Descabezado el proyecto, sin responsable de comunicación y con un presupuesto menguante, el Comité de Seguimiento atribuyó las críticas políticas al hábito –»es normal entre políticos, dado que no son del mismo partido que el alcalde»–, y las de los medios de comunicación a la falta de patriotismo localista –»cuando son continuas y sin fundamento, afectan a la reputación de la ciudad»–. ¿Sin fundamento? El propio comité de seguimiento criticaba con dureza meses antes el retraso en la ejecución del proyecto, las injerencias políticas y la falta de liderazgo, así como el recorte presupuestario y los incumplimientos económicos, además de expresar su desconfianza en las cuatro instituciones implicadas. Nada de todo esto importaba porque, según explicaron en el transcurso de aquella visita del verano del 2014 con una prosa propia del más abyecto manual de autoayuda, «todas las capitalidades culturales tienen momentos de crisis» y «una crisis es un proceso normal de crecimiento: cuando uno crece hay dolor».

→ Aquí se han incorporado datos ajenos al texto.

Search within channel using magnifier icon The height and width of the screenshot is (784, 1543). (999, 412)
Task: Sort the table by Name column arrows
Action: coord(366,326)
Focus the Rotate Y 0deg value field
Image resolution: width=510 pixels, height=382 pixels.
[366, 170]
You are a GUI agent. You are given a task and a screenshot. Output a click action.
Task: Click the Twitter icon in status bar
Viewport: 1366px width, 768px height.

En este itinerario que sería demasiado benévolo calificar como el del palo y la zanahoria, la guinda fue el informe del pasado mes de abril, resultado de una visita previa de una delegación donostiarra a Bruselas, en el que el imprevisible jurado obviaba cuestiones como la reducción presupuestaria, la demanda judicial del Ministerio contra Kontseilua y la propia Fundación, o el retraso en el proyecto de la nao San Juan, para calificar de «preocupante» el «elevado» número de proyectos aún en fase de definición y que cifraba en un 75% del total. Nada de esto impidió que el insigne jurado concediera el Premio Melina Mercouri , dotado con 1,5 millones.

Por contra, es de justicia reconocer que donde las han dado, las han tomado, y que en esta especie de «ruleta de Bruselas» también a los expertos jurados europeos se la hemos colado. Como cuando se les dijo: «Si Donostia gana la Capitalidad Cultural Europea 2016, el proceso de paz en el País Vasco será imparable». Todo un emplazamiento sin demasiada consistencia al que era difícil sustraerse y al que por supuesto sucumbieron. En efecto, el proceso ha sido largo y todos hemos aprendido mucho.